Ну а трава, наоборот, так и не замолчала - она присвистывала, как, черт его дери, Джон Вренч из старших классов, когда тот на последнем киносеансе предлагал девочкам попробовать поп-корна из его коробочки - а сквозь дно этой коробочки парень просунул свой член, и тот торчал среди сальных зерен. А ведь Джери, бывшая жена Скроупа, попробовала все-таки его поп-корна. "Лучший ушел, худший остался", - шипела трава.

"Кофейник" был невелик, но все здесь было устроено очень разумно и толково: восемь участков со смешанным кормом, несколько помостов для сухого сена (вообще-то этого недостаточно), право выпаса скота на казенной земле.

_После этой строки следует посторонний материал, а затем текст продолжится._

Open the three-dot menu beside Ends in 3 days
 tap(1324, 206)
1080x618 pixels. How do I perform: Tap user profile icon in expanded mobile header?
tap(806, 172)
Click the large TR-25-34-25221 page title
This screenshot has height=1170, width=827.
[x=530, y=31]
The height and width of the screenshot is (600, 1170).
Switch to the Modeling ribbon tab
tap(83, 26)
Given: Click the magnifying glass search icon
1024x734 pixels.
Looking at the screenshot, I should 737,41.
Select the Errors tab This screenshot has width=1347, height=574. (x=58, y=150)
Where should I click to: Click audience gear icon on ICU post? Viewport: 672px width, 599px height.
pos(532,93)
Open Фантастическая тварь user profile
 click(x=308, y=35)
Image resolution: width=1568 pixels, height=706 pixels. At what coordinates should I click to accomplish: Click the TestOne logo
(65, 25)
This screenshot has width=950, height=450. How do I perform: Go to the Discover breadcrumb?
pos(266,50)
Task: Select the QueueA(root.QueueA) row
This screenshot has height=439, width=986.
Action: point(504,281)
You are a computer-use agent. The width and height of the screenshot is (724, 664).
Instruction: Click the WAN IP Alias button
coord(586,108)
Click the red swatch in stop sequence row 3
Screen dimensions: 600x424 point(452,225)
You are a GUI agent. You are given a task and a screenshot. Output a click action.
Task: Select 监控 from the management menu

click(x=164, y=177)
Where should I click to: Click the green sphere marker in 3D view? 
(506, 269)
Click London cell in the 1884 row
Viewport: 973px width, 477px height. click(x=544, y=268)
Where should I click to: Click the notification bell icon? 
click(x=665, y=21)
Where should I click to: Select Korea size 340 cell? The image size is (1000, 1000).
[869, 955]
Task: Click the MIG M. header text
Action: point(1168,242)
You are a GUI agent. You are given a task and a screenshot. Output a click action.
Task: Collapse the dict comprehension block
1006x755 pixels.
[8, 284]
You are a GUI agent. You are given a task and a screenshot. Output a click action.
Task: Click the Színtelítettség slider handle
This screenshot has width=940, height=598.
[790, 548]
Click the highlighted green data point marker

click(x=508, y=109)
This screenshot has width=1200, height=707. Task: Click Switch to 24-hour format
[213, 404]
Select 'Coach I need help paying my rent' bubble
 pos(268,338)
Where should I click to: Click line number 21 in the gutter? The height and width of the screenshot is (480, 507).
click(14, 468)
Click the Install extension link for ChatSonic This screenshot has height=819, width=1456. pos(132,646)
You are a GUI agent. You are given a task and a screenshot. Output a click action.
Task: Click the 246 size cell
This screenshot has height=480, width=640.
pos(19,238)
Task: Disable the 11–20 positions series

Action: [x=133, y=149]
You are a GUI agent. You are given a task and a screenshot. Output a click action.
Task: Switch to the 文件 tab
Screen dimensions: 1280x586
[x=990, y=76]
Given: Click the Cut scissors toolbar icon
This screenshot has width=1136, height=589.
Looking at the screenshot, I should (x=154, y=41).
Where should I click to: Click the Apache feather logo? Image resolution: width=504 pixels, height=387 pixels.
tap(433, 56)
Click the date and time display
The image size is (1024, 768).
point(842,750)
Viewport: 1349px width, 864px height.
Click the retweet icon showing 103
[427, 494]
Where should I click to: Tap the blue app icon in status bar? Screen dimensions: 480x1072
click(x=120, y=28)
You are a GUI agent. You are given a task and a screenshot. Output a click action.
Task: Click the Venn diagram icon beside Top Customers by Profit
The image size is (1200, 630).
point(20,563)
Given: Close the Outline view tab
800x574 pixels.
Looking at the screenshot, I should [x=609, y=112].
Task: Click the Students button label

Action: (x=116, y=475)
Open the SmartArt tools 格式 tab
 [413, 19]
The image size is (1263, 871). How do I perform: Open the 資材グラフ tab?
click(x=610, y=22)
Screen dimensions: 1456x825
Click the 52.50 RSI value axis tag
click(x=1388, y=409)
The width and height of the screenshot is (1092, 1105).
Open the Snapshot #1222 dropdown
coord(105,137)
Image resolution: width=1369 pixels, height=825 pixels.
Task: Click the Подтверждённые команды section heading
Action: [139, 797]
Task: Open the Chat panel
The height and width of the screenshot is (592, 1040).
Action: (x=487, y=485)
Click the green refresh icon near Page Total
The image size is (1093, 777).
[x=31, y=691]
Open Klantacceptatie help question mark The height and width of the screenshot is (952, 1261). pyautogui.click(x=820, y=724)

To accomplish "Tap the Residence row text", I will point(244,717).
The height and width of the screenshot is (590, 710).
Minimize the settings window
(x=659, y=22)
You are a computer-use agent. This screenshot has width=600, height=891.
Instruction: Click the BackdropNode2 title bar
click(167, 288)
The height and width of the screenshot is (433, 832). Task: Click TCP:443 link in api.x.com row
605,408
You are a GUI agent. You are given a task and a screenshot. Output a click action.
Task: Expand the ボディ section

Ручей Скверной Девчонки орошал ранчо - в низине он впадал в болотце, которое благодаря плотине, построенной бобром, превратилось в три небольших пруда. В восьмидесяти милях к западу от ранчо в тени тополя на угольных блоках пристроился домик миссис Фриз. Ряд загонов для скота и заборов вел к пологому холму - а на вершине его Скроуп устроил хлев для телят.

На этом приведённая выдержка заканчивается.